Let $A$ be an abelian group. Assume that $A\otimes A=0$. Does it imply that $A=0$?
I know that the answer is yes if we add an assumption that $A $ is torsion-free.
One more question, related to the above , is whether $\operatorname{Tor} (A,A)=0$ implies that $A $ is torsion-free?
I know that $A $ is torsion-free if and only if $\operatorname{Tor} (A,B)=0$ for all abelian groups $B $. However, the proof uses different groups $B $ and not $B=A $.
On
Another example is to look at $\mathbb Z/n\mathbb Z\otimes_{\mathbb{Z}}\mathbb Z/m\mathbb Z \cong \mathbb Z/(m,n)\mathbb Z$. Clearly both $\mathbb Z/n\mathbb Z$ and $\mathbb Z/m\mathbb Z$ are nontrivial torsion $\mathbb Z$-modules, yet whenever $m$ and $n$ are relatively prime, their tensor product is $0$.
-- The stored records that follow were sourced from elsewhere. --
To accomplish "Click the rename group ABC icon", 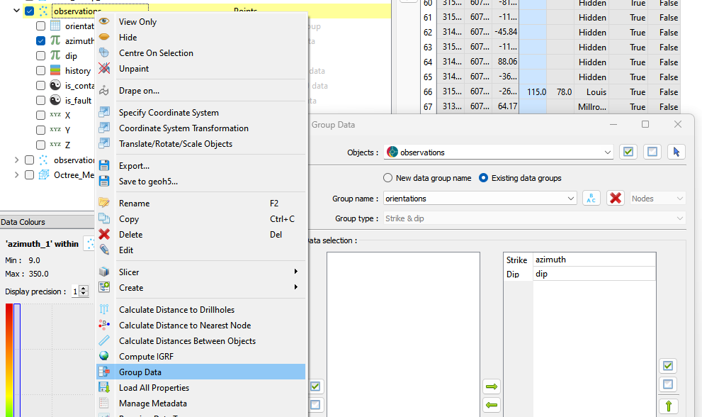I will click(x=591, y=199).
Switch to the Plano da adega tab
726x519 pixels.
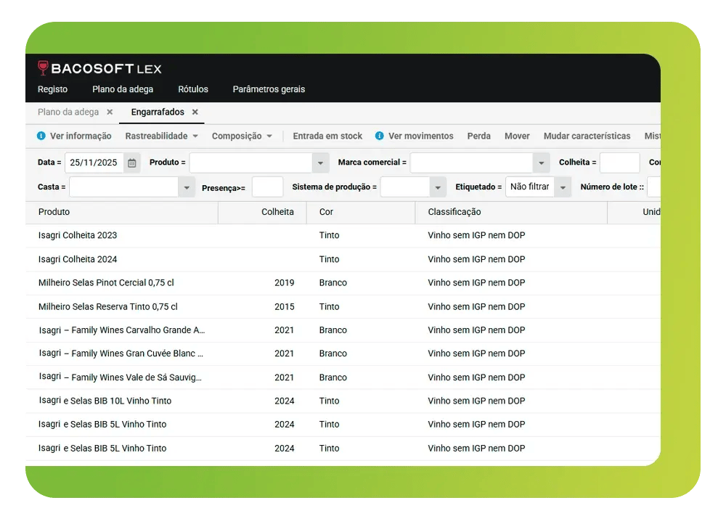(x=68, y=113)
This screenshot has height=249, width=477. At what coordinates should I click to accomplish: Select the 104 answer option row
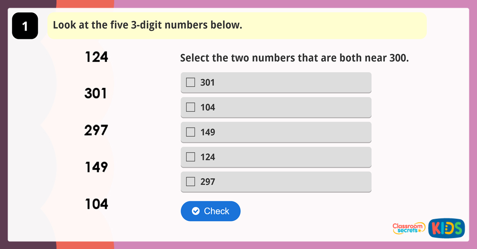pyautogui.click(x=276, y=107)
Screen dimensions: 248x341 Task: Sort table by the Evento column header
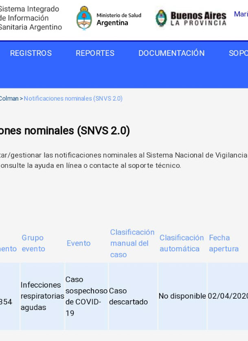coord(79,243)
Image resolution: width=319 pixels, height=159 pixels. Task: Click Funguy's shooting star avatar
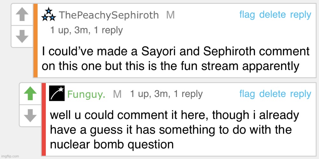[57, 93]
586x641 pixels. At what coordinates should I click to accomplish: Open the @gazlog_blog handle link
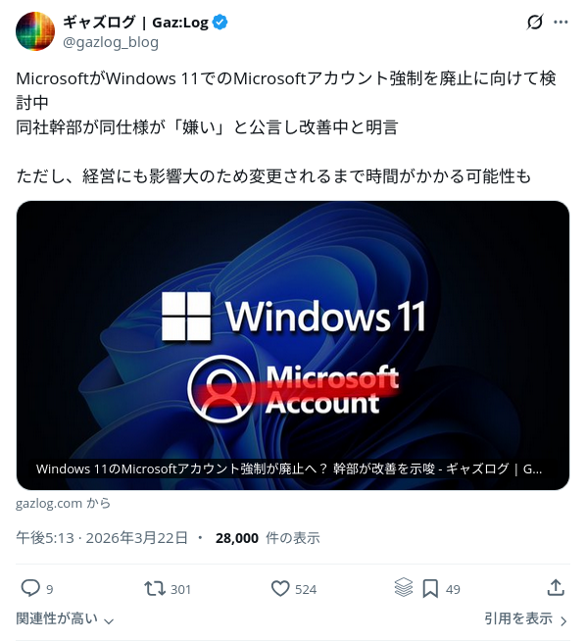pos(111,42)
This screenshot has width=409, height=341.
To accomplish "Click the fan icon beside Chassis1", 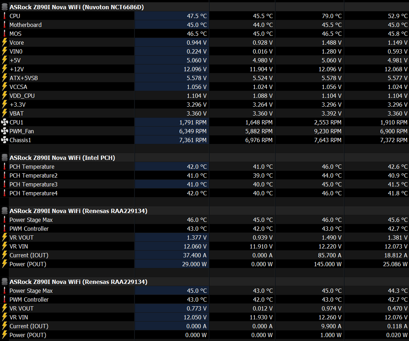I will point(4,140).
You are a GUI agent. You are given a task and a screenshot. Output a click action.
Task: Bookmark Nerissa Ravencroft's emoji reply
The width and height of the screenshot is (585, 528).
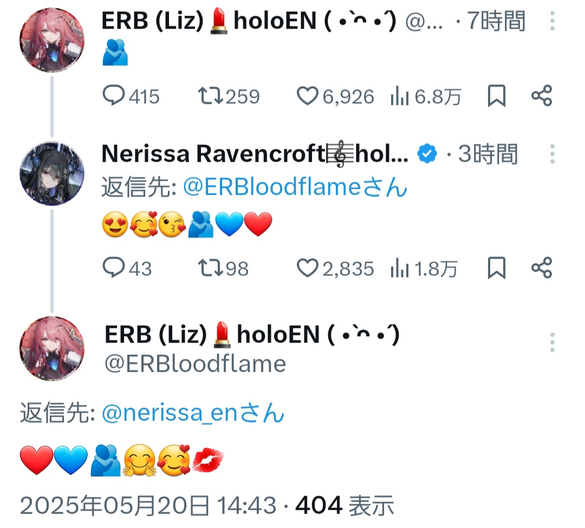tap(497, 268)
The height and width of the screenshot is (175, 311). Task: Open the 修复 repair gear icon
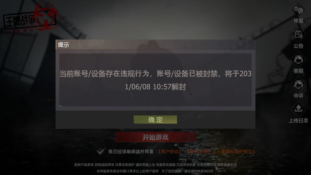point(299,9)
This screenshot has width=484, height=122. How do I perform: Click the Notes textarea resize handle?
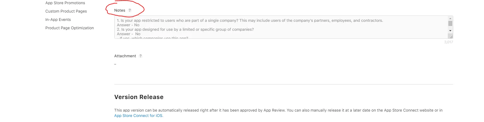[450, 36]
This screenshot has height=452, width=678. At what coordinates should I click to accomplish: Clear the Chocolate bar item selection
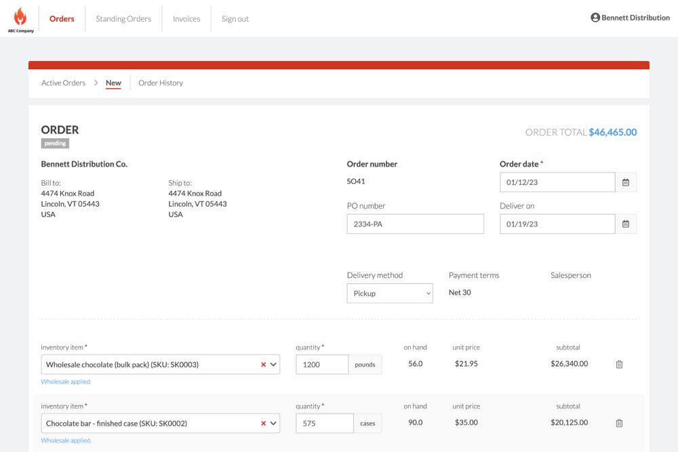point(263,424)
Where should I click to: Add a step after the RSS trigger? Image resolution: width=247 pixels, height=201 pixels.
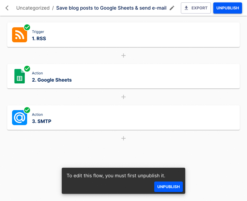coord(123,56)
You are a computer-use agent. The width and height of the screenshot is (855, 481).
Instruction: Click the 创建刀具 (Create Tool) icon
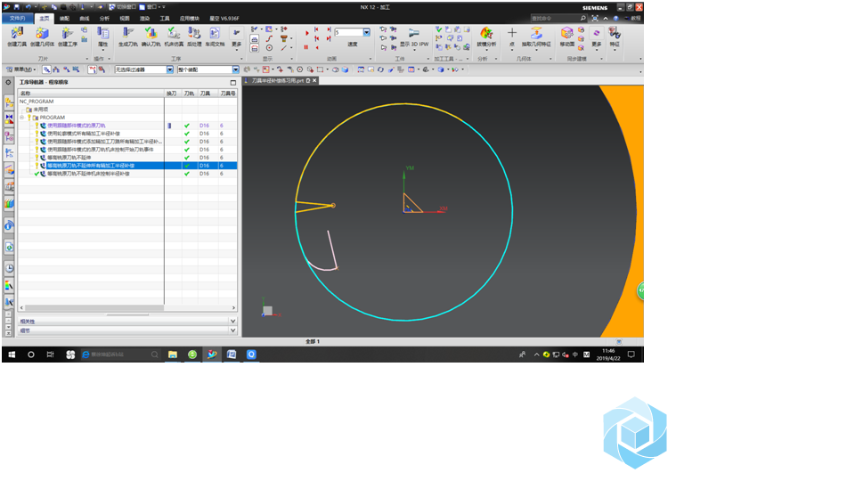tap(17, 34)
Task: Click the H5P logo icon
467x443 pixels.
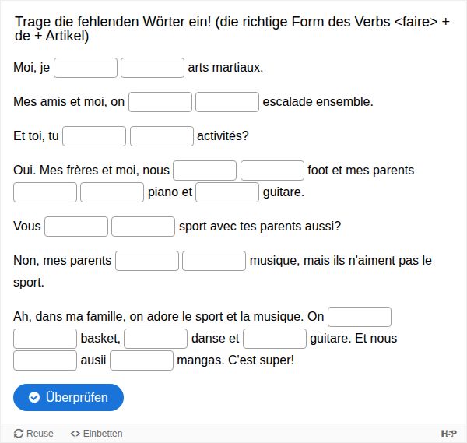Action: click(448, 434)
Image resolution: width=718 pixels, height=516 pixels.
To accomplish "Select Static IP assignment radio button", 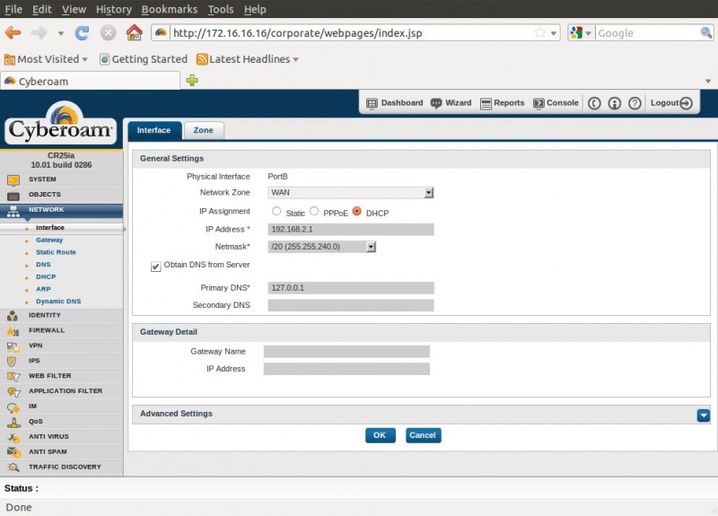I will click(276, 212).
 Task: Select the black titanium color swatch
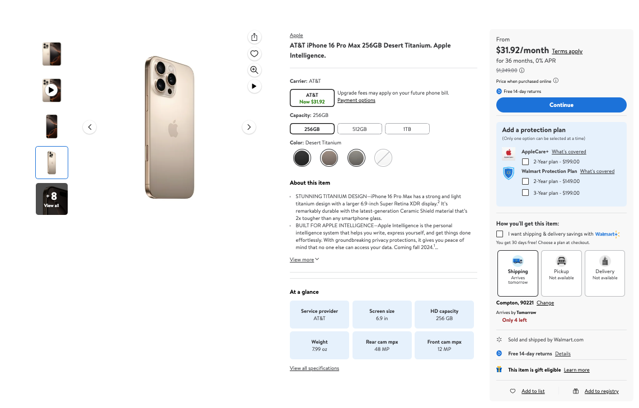tap(302, 158)
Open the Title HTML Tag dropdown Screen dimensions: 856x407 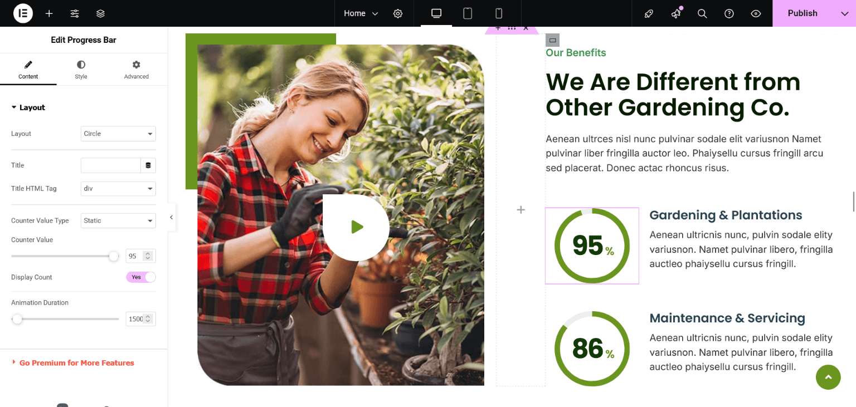click(118, 189)
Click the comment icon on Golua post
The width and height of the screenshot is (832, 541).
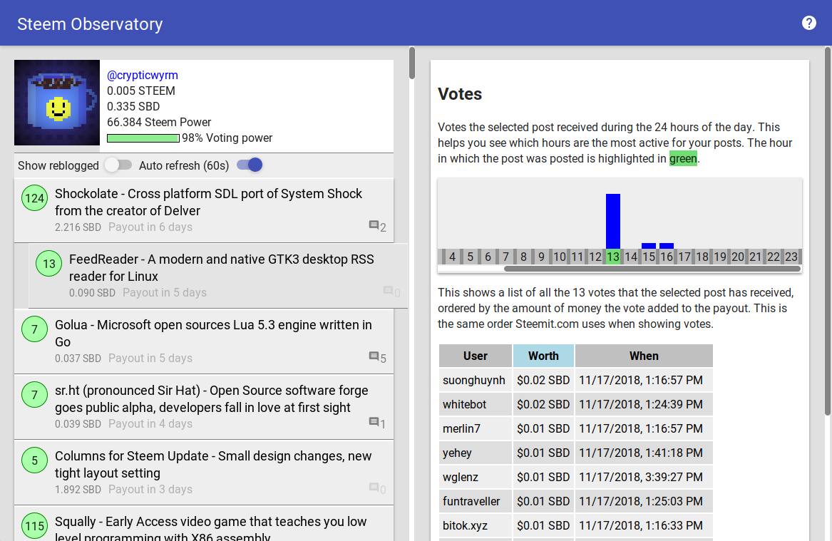click(374, 356)
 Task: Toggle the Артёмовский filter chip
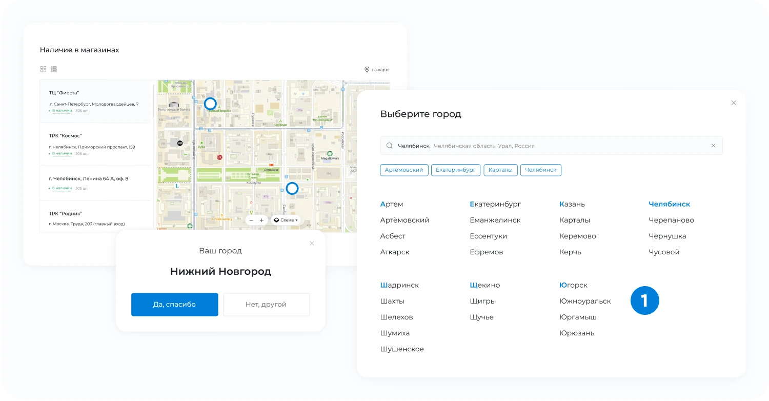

What about $A=\Bbb Q/\Bbb Z$? $A$ is both torsion and divisible, so $(1/m)\otimes (1/n)=n(1/nm)\otimes 1/n=(1/nm)\otimes (n/n)=0$.
ADDED IN EDIT
On the category of Abelian groups, Tor is left-exact in both arguments, so if $B$ is a subgroup of $A$ then $\text{Tor}(B,B)$ is a subgroup of $\text{Tor}(A,A)$. If $A$ has nontrivial torsion, then $A$ has a subgroup isomorphic to $C_n$, a cyclic group of finite order $n\ge 2$. Therefore $\text{Tor}(A,A)$ has a subgroup isomorphic to $\text{Tor}(C_n,C_n) \cong C_n$, and so is nonzero.